Yields 12 standard size muffins
1 and 1/2 cups 80% whole wheat flour (pastry flour), such as Shibolim
1/2 cup Gefen Almond Flour
2 tablespoons ground flaxseed
2 tablespoons wheat germ (or 2 more tablespoons ground flaxseed)
1 tablespoon baking powder
1 rounded teaspoon cinnamon
scant 1/2 teaspoon ground ginger
scant 1/2 teaspoon nutmeg
1/2 teaspoon salt
2/3 cup pareve milk (I used soy milk)
1/4 cup oil
1/4 cup Gefen Applesauce
2 eggs
1/3 cup + 1 tablespoon golden or demerara sugar
1 teaspoon vanilla extract
2 large carrots, grated (2 cups)
1 small, sweet apple, grated (I used Pink Lady; grated carrot and apple together should be 2 and 1/2 cups, loosely packed)
1/3 cup chopped blanched almonds
1/3 cup dried cranberries
Preheat oven to 400 degrees Fahrenheit (200 degrees Celsius). Line a muffin pan with paper liners and spray with cooking spray.
Whisk the flour, almond flour, flaxseed, wheat germ, baking powder, cinnamon, ginger, nutmeg, and salt in a large bowl.
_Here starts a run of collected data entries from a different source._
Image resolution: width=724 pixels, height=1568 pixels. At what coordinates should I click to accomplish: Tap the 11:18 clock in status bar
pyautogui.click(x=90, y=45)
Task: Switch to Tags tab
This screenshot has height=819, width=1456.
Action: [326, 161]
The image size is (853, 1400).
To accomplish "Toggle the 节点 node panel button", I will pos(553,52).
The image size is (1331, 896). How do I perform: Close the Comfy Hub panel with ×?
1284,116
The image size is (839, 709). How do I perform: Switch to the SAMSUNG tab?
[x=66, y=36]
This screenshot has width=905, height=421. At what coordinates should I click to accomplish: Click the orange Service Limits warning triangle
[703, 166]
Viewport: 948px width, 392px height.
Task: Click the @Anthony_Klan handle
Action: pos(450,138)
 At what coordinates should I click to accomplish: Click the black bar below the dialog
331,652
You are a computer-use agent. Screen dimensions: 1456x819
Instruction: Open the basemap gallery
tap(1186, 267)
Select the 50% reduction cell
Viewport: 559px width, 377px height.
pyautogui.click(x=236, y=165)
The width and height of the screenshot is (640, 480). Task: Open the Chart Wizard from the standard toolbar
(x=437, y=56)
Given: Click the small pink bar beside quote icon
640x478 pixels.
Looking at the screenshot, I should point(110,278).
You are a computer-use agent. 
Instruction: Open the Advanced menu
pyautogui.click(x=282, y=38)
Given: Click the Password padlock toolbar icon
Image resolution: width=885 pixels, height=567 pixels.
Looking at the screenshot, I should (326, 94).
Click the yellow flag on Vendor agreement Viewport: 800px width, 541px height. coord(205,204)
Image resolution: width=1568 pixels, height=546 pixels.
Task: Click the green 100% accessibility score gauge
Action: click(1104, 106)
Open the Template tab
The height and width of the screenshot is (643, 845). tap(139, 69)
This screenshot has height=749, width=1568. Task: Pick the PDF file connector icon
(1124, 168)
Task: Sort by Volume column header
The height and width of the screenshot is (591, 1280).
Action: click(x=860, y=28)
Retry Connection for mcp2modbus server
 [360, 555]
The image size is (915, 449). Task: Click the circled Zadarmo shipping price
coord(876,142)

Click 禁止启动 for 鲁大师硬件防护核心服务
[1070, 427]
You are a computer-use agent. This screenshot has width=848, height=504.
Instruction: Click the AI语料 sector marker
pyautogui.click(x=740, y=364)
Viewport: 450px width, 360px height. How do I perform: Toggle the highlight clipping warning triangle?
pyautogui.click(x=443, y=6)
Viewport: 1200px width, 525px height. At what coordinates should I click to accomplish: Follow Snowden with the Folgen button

Make a well in the center and add the pareve milk, oil, applesauce, eggs, sugar, and vanilla, until almost combined. Stir in carrots and apple. Add almond chips and dried cranberries and fold in gently.
Using a 1/3-cup measuring cup, pour the batter into the muffin pan. Slide into the oven and bake for 20–22 minutes or until golden. Let cool in pan for 10 minutes (it’ll continue to bake slightly) before transferring to a wire rack to cool.